Dataset entries:
^^^^
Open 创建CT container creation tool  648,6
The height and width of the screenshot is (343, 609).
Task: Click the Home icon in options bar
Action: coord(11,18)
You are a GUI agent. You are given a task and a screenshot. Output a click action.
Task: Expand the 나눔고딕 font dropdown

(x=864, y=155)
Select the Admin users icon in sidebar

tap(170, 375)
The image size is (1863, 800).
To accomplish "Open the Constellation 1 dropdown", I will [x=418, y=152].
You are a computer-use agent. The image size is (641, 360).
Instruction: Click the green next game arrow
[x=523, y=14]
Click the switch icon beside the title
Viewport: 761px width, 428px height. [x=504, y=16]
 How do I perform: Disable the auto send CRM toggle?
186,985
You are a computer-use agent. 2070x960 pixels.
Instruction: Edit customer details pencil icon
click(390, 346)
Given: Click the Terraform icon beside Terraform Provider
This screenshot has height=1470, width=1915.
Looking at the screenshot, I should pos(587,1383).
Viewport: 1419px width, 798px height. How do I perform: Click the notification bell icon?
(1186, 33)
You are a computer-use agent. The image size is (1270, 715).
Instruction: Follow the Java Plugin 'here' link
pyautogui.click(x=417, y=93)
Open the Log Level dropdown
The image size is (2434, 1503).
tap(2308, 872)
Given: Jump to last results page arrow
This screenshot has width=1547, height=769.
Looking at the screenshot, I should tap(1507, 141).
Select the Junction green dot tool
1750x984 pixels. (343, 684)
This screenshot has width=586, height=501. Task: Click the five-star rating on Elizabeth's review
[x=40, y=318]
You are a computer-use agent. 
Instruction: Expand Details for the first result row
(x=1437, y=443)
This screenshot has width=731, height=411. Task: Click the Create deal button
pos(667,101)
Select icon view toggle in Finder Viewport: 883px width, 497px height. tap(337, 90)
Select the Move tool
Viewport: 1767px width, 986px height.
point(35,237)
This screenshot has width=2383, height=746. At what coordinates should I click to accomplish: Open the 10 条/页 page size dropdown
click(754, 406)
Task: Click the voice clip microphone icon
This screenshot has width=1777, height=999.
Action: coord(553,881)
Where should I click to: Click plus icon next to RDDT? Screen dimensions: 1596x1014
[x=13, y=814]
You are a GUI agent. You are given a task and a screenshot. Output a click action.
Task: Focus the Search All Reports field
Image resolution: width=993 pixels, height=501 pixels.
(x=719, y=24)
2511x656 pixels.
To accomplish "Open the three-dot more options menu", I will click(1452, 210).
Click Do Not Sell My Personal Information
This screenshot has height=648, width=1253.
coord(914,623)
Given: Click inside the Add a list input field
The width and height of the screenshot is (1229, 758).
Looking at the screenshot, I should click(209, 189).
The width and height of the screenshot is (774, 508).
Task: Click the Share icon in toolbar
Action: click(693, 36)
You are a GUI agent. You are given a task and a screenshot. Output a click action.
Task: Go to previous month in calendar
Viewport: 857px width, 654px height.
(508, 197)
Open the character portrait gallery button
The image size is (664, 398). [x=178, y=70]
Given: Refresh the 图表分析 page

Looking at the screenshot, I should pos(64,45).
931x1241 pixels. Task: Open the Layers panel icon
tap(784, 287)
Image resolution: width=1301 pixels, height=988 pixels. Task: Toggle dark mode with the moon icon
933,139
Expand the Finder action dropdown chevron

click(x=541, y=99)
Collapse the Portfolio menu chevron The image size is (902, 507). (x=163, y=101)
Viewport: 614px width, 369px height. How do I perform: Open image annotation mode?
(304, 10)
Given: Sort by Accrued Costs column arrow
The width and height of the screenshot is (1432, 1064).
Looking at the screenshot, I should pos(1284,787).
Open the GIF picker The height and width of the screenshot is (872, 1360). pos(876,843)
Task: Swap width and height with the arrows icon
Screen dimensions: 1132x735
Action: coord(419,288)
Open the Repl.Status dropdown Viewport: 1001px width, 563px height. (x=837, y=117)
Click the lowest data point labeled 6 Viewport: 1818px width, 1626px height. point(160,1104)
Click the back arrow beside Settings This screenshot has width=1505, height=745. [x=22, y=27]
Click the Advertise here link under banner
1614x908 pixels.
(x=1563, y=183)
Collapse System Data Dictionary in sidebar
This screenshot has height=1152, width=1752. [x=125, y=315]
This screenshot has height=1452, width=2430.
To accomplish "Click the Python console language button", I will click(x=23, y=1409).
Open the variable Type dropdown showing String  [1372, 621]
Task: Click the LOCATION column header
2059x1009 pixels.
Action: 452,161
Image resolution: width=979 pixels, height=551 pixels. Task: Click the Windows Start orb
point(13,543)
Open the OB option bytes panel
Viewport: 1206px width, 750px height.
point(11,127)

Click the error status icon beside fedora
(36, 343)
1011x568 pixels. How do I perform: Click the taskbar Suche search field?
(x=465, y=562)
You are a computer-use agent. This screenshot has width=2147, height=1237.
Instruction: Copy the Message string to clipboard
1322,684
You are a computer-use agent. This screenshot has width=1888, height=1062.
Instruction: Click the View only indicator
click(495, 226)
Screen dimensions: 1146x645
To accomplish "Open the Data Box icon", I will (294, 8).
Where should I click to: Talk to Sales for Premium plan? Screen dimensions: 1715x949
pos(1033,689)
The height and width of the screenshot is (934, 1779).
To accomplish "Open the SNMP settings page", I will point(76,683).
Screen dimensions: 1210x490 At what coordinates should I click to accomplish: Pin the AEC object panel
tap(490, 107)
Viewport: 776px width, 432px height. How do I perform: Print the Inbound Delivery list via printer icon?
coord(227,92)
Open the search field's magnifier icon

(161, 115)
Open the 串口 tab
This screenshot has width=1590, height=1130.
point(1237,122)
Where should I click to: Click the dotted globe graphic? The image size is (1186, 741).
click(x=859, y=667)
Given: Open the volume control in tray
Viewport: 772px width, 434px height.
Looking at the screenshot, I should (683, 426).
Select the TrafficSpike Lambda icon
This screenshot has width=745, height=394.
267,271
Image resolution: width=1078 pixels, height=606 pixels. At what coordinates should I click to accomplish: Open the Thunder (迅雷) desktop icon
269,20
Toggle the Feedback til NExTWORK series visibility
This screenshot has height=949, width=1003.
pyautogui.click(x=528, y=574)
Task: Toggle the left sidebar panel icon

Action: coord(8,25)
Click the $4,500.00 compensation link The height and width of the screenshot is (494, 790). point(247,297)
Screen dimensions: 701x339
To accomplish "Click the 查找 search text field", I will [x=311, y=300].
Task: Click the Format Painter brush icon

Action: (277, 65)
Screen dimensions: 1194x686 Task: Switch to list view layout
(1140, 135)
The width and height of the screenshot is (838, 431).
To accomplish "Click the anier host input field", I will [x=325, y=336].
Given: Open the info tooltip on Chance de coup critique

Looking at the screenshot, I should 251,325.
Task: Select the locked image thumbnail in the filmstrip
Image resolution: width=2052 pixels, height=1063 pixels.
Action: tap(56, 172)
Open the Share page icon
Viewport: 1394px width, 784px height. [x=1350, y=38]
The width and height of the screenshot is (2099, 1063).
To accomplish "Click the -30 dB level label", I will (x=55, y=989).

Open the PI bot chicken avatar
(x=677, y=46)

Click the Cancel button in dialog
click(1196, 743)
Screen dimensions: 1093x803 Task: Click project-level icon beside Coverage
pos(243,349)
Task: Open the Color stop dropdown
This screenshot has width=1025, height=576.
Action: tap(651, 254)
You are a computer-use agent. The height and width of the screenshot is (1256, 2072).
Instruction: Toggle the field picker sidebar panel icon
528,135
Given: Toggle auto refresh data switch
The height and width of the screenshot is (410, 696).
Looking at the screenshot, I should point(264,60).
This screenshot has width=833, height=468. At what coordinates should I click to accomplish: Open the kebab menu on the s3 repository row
^^^^
> _Directions for this task_: Look for the string "input" in the entries above. Copy every line that has it.

> _Exercise answer_:
Given: Click inside the Add a list input field
To accomplish "Click the anier host input field", I will [x=325, y=336].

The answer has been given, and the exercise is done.